- **TASK DIRECTIONS**:
Starting at the first line of the material and stopping after the line that contains "(360, 635).", render those lines as a JSON list of strings with one string per line and no blank lines. Leave out the pictures.

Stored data
==============================

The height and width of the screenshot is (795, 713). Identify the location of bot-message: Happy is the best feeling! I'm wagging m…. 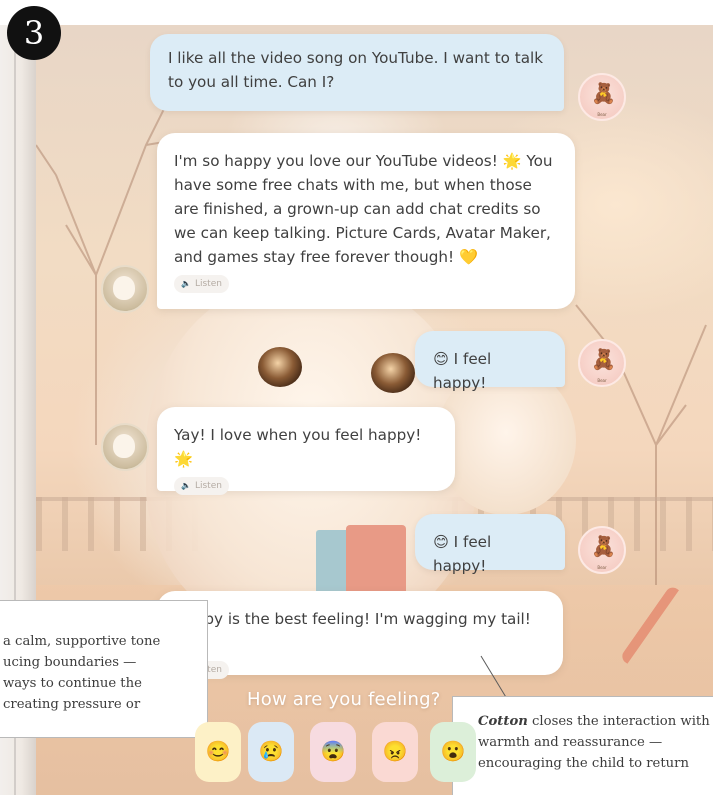
(360, 635).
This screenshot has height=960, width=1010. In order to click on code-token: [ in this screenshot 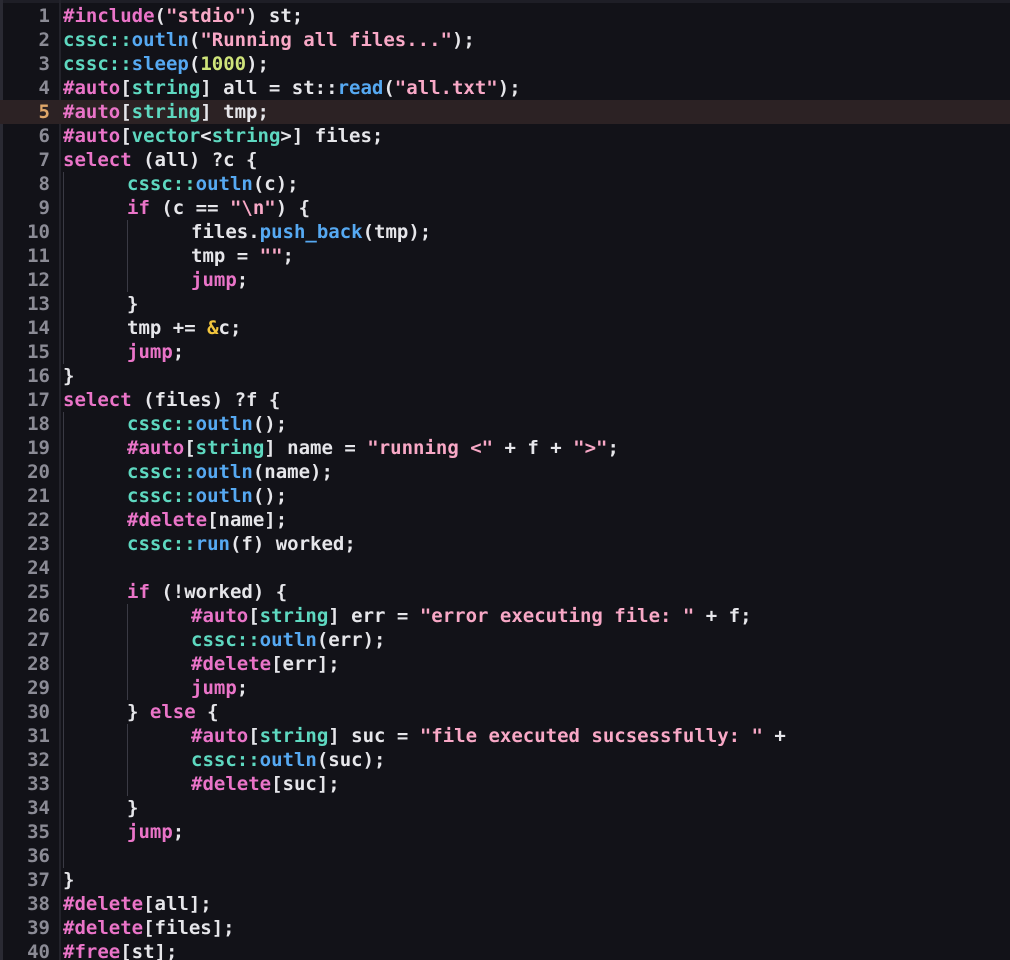, I will do `click(126, 112)`.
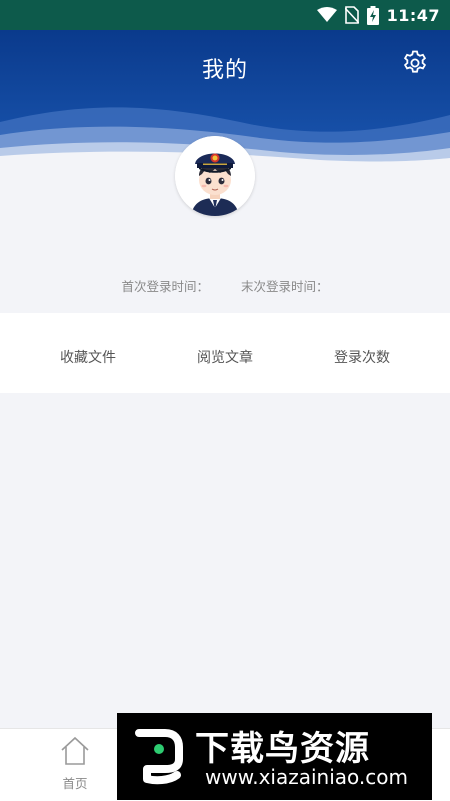 The height and width of the screenshot is (801, 450). Describe the element at coordinates (88, 353) in the screenshot. I see `stat-favorite-files: 收藏文件` at that location.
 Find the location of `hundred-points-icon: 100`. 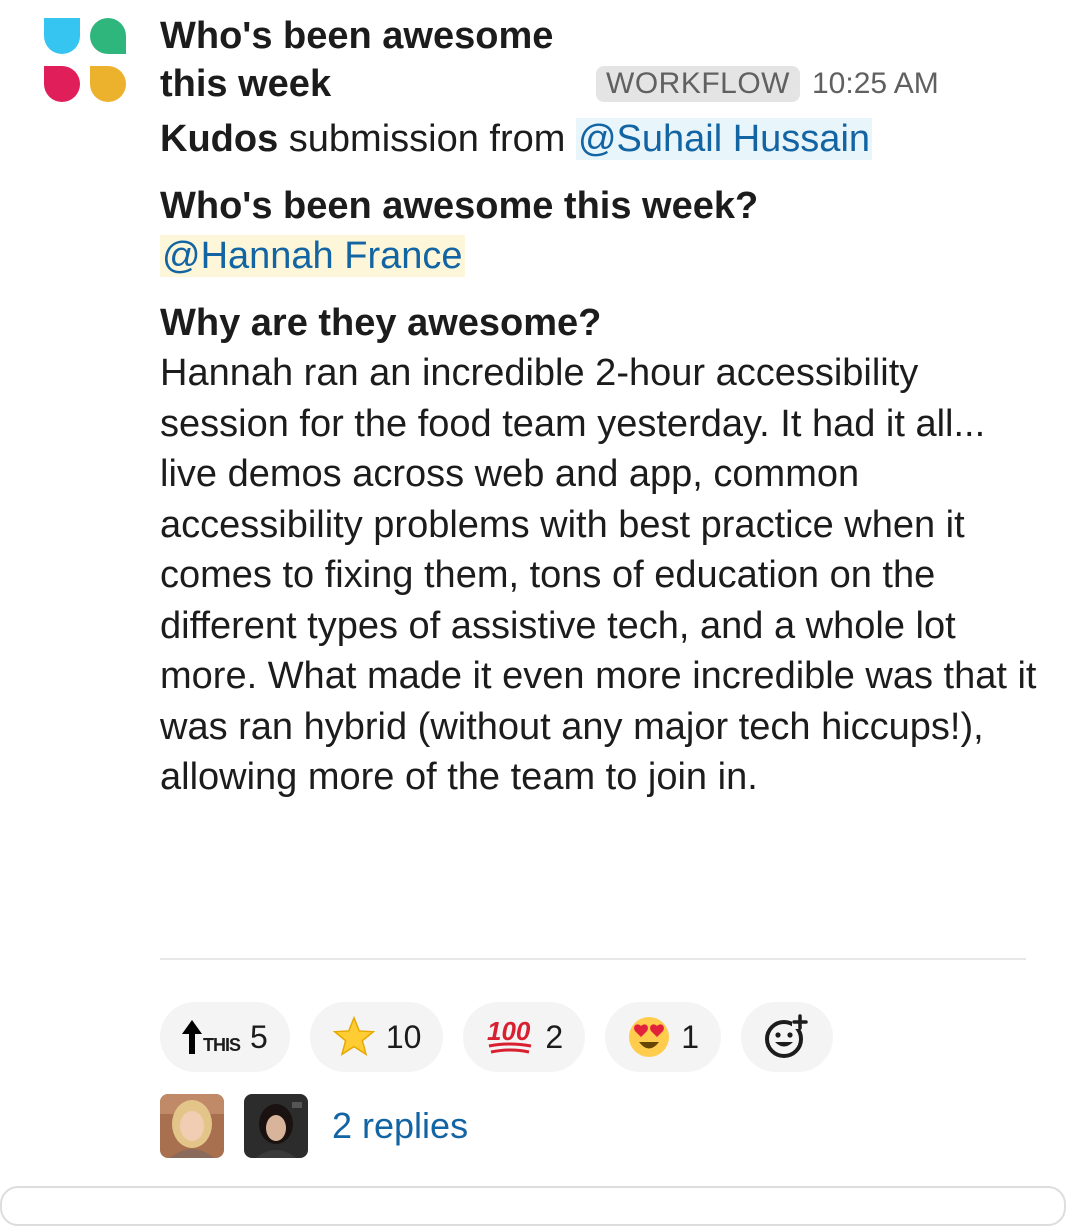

==============================

- **RESULT BELOW**:
[
  "The height and width of the screenshot is (795, 713). Identify the location of bot-message: Happy is the best feeling! I'm wagging m…. ",
  "(360, 635)."
]